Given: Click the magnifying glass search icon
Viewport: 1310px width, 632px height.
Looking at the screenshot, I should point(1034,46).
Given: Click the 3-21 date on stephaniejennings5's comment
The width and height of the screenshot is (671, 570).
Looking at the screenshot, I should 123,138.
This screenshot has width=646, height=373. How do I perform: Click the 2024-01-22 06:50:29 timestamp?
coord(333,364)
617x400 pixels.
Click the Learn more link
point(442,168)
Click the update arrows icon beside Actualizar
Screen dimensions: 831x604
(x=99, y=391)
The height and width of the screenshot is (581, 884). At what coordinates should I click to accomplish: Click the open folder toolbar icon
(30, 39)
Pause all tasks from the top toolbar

*TASK GOAL*:
All entries above should be duplicated exactly, none omitted.

*RESULT OF THE EXERCISE*:
Given: Click the magnifying glass search icon
Viewport: 1310px width, 632px height.
Looking at the screenshot, I should point(1034,46).
Given: Click the 3-21 date on stephaniejennings5's comment
The width and height of the screenshot is (671, 570).
Looking at the screenshot, I should 123,138.
This screenshot has width=646, height=373. How do I perform: Click the 2024-01-22 06:50:29 timestamp?
coord(333,364)
617x400 pixels.
Click the Learn more link
point(442,168)
Click the update arrows icon beside Actualizar
Screen dimensions: 831x604
(x=99, y=391)
The height and width of the screenshot is (581, 884). At what coordinates should I click to accomplish: Click the open folder toolbar icon
(30, 39)
Pause all tasks from the top toolbar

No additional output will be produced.